Autore: Adrian Tomine
Casa editrice edizione italiana: Rizzoli 2008
Volume unico
Formato: 17×24 cm
Distribuzione: solo fumetteria e libreria
Costo: 14.90 E, 128 pp., b/n.

Una lieve imperfezione è la nuova graphic novel di Adrian Tomine. L’autore è considerato fra i migliori interpreti della sua generazione nel fumetto indipendente americano ed era già stato pubblicato da Coconino Press con il volume “Summer Blonde”, che conteneva quattro storie brevi apparse nella rivista personale di Tomine, “Optic Nerve”.
Una lieve imperfezione (titolo originale Shortcomings) è un passo avanti stilistico notevole per il 34enne autore nippoamericano, in quanto presenta per la prima volta una storia unica di una certa lunghezza (serializzata sempre su Optic Nerve) che richiede una tessitura narrativa e una sceneggiatura più complesse rispetto ai lavori brevi precedenti, e il risultato è certo notevole.
Spazio all’introduzione dell’editore…

Ben Tanaka è cinico, meschino, presuntuoso, insicuro, bugiardo. Insomma è un uomo, o meglio è un tipico trentenne d’oggi, a qualsiasi latitudine. Caratteristica secondaria, ma non del tutto trascurabile: è di origine asiatica e sogna di stare con una ragazza occidentale, meglio ancora se bionda, occhi azzurri e lentiggini. Lui nega quando la sua fidanzata giapponese, Miko, glielo rinfaccia, ma i giornaletti che tiene nascosti in camera sono una prova piuttosto irrefutabile delle sue attrazioni segrete. Capita così che i litigi tra di loro comincino da gelosie e incomprensioni per approdare ad accuse di aver cancellato le proprie radici etniche. E che passando da un litigio all’altro Ben si ritrovi solo, finalmente libero di esercitare le proprie mire su chi gli pare. Ma le sue insicurezze e il suo senso di inadeguatezza lo tallonano da vicino e gli impediscono di vivere serenamente qualunque rapporto.
Una lieve imperfezione è un viaggio, privo di valutazioni morali, nelle contraddizioni dell’amore. E un ritratto sincero e spietato di una generazione che naviga a vista.

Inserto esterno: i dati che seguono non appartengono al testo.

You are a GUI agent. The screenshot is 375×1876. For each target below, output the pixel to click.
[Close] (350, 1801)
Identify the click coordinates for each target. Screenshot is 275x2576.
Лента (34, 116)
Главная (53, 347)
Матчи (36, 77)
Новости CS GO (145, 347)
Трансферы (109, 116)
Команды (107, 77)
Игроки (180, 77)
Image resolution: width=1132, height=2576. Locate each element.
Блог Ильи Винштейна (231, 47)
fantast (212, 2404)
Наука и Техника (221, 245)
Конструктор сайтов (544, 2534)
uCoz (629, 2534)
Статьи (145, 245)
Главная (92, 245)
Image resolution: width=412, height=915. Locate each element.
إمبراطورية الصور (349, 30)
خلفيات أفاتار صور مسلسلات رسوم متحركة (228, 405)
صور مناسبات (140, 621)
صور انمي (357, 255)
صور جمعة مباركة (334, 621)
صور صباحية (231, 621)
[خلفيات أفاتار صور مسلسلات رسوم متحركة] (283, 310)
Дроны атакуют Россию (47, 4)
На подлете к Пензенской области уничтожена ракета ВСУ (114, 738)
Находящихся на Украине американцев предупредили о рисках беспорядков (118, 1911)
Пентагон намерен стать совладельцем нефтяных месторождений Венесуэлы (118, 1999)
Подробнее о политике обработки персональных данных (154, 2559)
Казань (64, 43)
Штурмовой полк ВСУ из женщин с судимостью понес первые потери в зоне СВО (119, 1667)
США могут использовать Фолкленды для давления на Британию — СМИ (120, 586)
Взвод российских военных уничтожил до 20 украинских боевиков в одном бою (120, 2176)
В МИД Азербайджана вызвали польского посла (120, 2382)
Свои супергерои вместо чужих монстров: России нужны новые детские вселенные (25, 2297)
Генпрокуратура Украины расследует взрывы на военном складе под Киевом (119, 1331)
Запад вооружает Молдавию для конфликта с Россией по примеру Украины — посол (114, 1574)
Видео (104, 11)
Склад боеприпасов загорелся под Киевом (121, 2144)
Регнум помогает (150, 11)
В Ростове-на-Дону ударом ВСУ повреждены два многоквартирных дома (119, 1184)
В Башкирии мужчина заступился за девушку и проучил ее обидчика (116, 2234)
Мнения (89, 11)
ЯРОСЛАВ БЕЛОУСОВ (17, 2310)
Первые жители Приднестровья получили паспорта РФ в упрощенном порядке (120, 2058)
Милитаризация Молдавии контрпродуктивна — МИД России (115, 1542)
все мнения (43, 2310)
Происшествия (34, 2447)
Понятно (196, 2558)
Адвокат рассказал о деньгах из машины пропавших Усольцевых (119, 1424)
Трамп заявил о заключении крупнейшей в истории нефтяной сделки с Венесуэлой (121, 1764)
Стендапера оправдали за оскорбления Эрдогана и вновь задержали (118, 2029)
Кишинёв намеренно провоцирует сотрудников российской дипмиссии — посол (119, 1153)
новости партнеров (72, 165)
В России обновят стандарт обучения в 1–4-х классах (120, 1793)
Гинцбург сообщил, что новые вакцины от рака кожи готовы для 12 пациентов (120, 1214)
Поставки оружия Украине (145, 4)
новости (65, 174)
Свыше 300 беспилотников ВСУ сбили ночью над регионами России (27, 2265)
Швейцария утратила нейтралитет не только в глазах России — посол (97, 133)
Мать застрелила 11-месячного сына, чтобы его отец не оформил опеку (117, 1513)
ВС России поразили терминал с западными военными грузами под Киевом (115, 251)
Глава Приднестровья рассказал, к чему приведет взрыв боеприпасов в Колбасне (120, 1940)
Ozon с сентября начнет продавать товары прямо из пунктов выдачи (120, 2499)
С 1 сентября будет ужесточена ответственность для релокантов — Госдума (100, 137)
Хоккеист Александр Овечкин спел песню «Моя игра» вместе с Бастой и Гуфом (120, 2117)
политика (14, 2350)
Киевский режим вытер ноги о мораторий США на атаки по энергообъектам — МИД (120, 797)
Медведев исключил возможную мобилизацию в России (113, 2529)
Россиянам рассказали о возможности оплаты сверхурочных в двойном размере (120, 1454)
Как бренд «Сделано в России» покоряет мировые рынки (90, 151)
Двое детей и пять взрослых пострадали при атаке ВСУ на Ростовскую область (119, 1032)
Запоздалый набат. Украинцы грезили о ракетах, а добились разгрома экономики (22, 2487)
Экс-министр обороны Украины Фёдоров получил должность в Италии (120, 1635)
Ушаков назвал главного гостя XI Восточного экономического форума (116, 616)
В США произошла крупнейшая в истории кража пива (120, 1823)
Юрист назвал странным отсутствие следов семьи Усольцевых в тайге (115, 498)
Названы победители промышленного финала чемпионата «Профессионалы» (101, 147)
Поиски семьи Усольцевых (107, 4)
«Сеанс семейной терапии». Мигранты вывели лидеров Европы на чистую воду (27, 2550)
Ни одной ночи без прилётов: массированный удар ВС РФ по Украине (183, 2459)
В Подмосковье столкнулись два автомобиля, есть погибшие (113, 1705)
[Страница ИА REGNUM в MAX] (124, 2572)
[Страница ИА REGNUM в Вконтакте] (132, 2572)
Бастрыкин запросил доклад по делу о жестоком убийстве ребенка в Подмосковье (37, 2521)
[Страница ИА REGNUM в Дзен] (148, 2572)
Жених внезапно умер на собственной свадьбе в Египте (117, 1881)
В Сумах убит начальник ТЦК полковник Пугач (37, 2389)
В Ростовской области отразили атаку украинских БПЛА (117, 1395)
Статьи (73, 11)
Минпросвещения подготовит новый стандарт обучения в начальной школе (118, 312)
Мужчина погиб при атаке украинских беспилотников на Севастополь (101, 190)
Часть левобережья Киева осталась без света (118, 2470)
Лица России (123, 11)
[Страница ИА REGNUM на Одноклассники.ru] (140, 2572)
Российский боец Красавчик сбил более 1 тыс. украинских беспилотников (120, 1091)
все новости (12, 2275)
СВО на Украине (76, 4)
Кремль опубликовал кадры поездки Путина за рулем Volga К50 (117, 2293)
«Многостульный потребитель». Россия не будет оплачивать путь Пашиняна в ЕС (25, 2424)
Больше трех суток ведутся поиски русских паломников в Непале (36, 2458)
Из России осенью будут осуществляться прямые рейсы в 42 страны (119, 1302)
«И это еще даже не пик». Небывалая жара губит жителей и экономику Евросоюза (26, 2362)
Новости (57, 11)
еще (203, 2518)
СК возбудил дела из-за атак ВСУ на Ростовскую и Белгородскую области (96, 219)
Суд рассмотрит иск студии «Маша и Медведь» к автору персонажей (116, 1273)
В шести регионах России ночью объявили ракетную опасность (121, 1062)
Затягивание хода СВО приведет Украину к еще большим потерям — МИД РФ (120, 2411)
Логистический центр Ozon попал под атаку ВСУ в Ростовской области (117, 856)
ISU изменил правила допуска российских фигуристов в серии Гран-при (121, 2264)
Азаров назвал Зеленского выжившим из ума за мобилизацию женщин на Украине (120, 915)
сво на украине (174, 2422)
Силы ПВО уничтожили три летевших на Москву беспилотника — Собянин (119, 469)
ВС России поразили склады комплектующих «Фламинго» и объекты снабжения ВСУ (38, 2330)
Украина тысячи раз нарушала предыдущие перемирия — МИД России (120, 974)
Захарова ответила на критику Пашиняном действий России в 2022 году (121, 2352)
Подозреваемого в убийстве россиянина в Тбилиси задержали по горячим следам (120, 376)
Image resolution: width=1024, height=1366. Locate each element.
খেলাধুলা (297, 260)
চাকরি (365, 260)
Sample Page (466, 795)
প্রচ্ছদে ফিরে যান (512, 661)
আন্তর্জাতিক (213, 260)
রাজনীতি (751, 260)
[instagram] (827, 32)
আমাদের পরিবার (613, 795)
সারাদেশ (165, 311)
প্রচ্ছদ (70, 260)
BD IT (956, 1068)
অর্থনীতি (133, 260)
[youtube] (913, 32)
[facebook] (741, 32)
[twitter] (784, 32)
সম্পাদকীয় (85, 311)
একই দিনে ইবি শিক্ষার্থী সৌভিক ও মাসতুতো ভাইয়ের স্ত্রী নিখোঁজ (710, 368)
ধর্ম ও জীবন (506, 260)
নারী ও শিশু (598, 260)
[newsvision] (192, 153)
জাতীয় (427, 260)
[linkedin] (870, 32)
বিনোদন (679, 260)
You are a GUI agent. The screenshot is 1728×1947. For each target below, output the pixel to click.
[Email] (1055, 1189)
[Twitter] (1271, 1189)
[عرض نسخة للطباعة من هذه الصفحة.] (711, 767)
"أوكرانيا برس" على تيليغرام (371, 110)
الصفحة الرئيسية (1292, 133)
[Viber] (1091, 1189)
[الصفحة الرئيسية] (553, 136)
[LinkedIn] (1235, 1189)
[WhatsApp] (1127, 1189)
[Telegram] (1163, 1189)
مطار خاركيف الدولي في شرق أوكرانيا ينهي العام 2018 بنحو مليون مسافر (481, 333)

Il fumetto supera di poco il centinaio di pagine, più che sufficienti per costruire una vicenda definita e di sostanza. Ben Tanaka è, almeno come persona, un doppio dell’autore: ha la stessa età, le stesse origini, di faccia è uguale sputato e frequenta gli stessi luoghi, l’area di San Francisco; ma a suo dire è caratterialmente differente (dimenticavo, alla fine c’è un’interessantissima intervista), il che differenzia un po’ questo titolo dal fumetto autobiografico in senso stretto.
È un’opera non solo caustica su una generazione e sul protagonista, ma anche sarcastica su una certa società odierna e sulle radici etniche.
Ben Tanaka dirige uno scalcinato cinema a Berkeley, quando Miko lo lascia cerca conforto fraterno nell’amica Alice Kim, una coreana lesbica che rimorchia a più non posso generando siparietti surreali con Ben (e lo presenta pure come suo fidanzato alla famiglia… ma chissà se per loro è meglio una figlia omosessuale o un genero giapponese); ma appaiono anche una serie di ragazze con cui Ben cerca di instaurare una nuova relazione, ovviamente bionde ma sempre più strane, come Autumn, artista performer (che roba è?! Beh, lei suona -suona, fa fracasso!!- la chitarra mentre un panzone fa la verticale e una donna dalle ascelle pelose si agita in una specie di danza).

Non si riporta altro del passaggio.